The Continuing Impact of PCAP in Bahrain


It is five years since the contract with the University of Bahrain came to an end. PCAP programmes (which included HEA Fellowship recognition) had been successfully led by York St John University staff for about six years. The question is, did it make a difference?

I had the good fortune to be invited back after a long absence to teach on the staff development programme run by Dr Sana Al-Mansoori, an outstanding member of the first cohort of PCAP participants. I led three workshops on consecutive days which far exceeded expectations. The enthusiasm of the academic staff was both impressive and, at times, bordering on the comedic. The limit of 25 resulted in 40 registering online and many being disappointed and put on a waiting list. Undeterred, some turned up on the day and, when Sana was not guarding the door, sneaked in. The result was that we had 39 on Day 1. Day 2 followed a similar pattern with some of those who had not enrolled on the second day’s workshop deciding to come after the success of the first day and we had 36. The third day saw a clash with another workshop but we still managed 26.

Enthusiasm is one thing but what struck me most was the level of understanding and the evidence of strong values which underpin the UKPSF (Professional Standards Framework).  The University of Bahrain has institutional recognition from the HEA now and Sana is a regular visitor to York for the annual training. The staff who attended the workshop, a mixture of ex-PCAP members, staff following the institutional PCAP and other CPD programmes and other staff were exemplary in their engagement with the ideas and activities. To see the staff passionately engaging in a pyramid discussion with groups of over 15 academics behaving like traders on a stock exchange floor trying to make their point was a sight to behold.

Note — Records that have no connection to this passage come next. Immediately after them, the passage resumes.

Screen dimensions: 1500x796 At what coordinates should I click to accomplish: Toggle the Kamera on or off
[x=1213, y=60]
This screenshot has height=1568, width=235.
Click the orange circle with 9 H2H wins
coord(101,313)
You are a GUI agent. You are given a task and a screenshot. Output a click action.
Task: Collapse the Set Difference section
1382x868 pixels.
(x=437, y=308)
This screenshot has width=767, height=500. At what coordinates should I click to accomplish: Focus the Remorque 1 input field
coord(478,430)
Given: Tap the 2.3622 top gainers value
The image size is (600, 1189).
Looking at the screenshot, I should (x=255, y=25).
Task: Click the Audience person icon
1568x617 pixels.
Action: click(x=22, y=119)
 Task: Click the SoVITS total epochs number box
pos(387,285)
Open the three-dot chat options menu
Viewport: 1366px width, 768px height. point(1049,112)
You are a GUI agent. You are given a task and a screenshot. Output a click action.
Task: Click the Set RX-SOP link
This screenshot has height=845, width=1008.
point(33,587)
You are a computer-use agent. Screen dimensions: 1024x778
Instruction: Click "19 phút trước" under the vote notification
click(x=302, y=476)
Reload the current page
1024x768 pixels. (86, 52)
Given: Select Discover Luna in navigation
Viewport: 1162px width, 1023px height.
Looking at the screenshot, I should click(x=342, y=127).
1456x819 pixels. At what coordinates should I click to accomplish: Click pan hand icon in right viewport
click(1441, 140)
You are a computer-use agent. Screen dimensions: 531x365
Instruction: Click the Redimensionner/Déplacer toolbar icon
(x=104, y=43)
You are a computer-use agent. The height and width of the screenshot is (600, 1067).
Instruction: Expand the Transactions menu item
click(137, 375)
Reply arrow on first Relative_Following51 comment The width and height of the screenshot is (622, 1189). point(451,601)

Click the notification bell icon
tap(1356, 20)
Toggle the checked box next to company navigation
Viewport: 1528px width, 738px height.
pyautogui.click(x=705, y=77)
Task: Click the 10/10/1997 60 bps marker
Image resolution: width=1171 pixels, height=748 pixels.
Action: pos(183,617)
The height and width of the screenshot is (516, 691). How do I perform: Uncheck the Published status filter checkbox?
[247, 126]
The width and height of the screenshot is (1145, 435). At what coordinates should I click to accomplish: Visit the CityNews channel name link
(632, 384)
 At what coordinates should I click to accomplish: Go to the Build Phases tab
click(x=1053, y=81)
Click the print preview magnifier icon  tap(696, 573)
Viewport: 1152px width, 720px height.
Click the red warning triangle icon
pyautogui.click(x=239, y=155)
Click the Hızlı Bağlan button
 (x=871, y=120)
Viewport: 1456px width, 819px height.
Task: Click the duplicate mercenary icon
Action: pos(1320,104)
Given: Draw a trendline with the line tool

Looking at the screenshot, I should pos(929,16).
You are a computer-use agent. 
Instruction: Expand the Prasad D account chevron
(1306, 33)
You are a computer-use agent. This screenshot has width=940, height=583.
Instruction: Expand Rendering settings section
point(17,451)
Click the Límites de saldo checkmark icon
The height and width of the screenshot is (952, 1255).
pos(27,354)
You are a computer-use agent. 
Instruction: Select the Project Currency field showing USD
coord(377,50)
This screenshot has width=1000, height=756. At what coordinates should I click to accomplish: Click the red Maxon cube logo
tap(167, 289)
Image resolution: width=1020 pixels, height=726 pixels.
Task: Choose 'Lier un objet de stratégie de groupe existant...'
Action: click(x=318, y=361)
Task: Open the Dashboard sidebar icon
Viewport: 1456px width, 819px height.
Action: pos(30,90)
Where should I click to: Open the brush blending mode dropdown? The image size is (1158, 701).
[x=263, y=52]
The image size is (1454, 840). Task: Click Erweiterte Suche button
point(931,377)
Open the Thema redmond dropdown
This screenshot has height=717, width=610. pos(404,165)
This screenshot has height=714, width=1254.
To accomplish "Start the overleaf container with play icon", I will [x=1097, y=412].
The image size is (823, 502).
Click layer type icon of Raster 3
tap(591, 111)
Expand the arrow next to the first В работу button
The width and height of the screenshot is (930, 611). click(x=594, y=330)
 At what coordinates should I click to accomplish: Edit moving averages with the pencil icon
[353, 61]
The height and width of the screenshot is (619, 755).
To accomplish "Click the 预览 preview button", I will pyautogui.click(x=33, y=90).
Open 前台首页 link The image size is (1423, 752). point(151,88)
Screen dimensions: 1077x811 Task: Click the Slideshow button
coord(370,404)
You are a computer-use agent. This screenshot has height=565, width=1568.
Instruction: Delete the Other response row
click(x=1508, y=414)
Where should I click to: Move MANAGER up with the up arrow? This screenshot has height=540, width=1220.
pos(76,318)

At a time when sadly we are sometimes only as good as our next game, I found it helpful to step back and reflect on PCAP’s success in this Gulf state. York St John has been successful also in Africa, most notably in Kenya, but the results of the University of Bahrain campaign are impressive. But such successes do not just happen. The mixture of strong political will, foresighted leadership, a determined and highly competent programme director, a good PCAP model with strong mentoring and peer observation of teaching and learning and a dedicated workforce all need to come together. The Staff Development Unit is not without its challenges. Sana is also Head of the Engineering Department and has to make the unit self-funding within two years but the direction of travel is clear.

Without a strong PCAP base, it is unlikely that the University would be in such a strong position re staff development. I look forward to returning next year and just hope my next game is good enough.